My grandma has had stuff go missing all the time, from junk jewelry to her TV (went out for “repairs”, an older model was returned).
The problem is that she has dementia (she phoned us once accusing us of stealing her spoon collection) and may be giving some things away, it’s hard to tell. We always make it clear to the home when we notice something large missing, but as for the little things - we just make sure her valuable stuff isn’t there.
I have always felt that the staff at nursing homes are either one step away from some kind of jail term. Either just about to go in or just released. I don’t mean this in a negative way, just stating 6 years of observation from the Group Home stand point. Under educated people staff the place doing a thankless job on a forgotten segment of society. (We are all suppose to be healthy, rich, beautiful white people, dontcha know?)
That is why when my brother was in a god forsaken group home anything I took to him ( movies, books and magazines) were ok to lose. My mom labeled everything with our last name in big fat letters so no one would steal it.
Frankly, the reason why I took all those VHS tapes to the place was so they would get stolen. I got them all back when he died. Thanks ma!
Not to my knowledge, no. After my grandmother died my grandfather clearly just wanted to move on. Nobody really wanted to argue with him; the topic pretty much faded away. As was mentioned in that thread, that’s apparently what happens; people get emotionally fatigued and just walk away.
Me, I wanted to sue them into bloody shrapnel, but it wasn’t my choice to make.
He’s good. Keeping busy. Amusingly enough, he has discovered email, and uses it as a cross between a blog and a family newsletter. He’ll send a message to some person on some subject and drag everybody in his address book to the cc line. I’ve heard some people bellyaching about his daily (at least) emails, wondering why they should care about how he decided to choose this color of hanging flowerpot instead of that color, but I think it’s sort of sweet. I know more about what’s going on in his life now than I ever did, and I’ll miss it a lot when he goes.
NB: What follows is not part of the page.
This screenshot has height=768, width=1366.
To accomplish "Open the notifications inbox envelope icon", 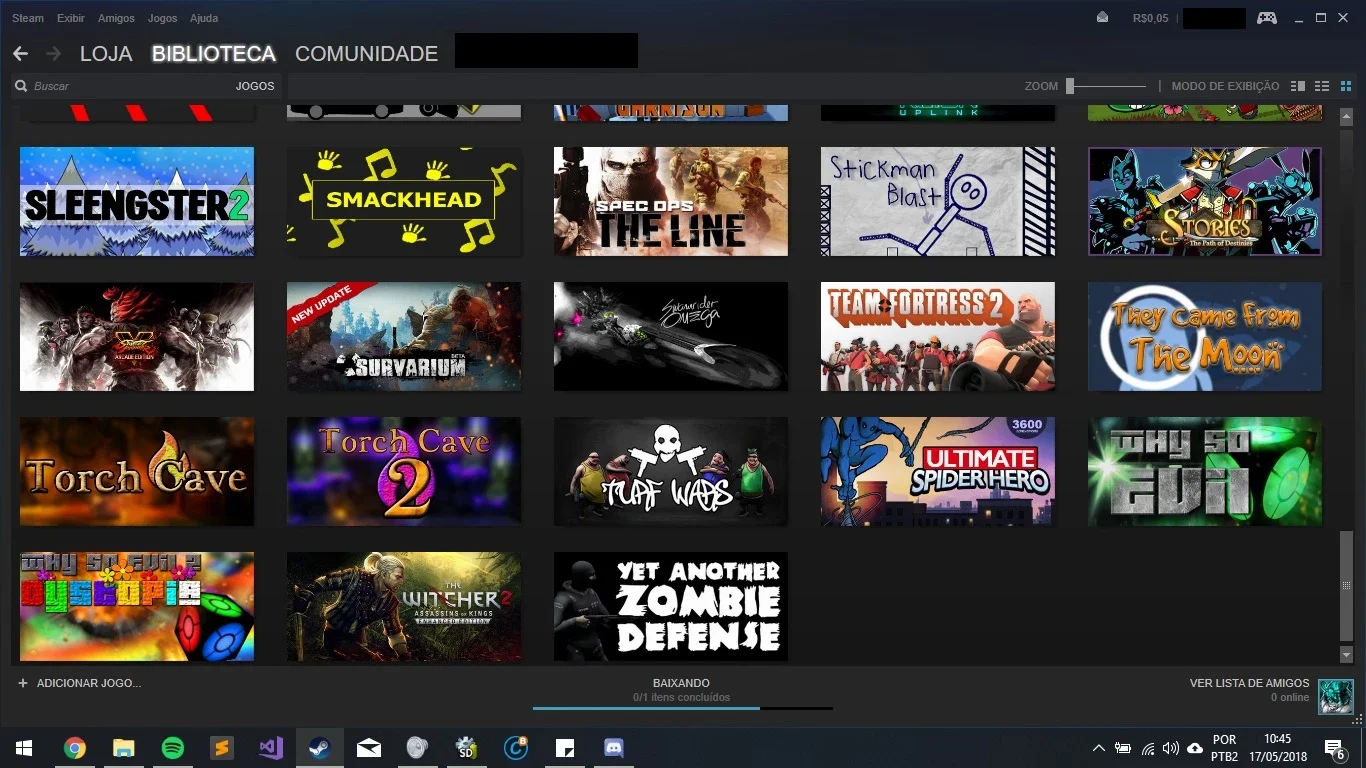I will [x=1102, y=17].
From what I saw of nursing homes in my EMT days, if I have the energy and coordination to put a bullet in my own head, I will do that before moving into 75% of the “skilled nursing facilities” I have seen.
Theft, physical and sexual abuse, neglect, its horrid. Most places at least seem to try, but there is always a couple facilities on the way down in any decent sized city. The handful of truly skilled and caring people are by far outnumbered by those who would be fired in a week in any kind of acute care environment.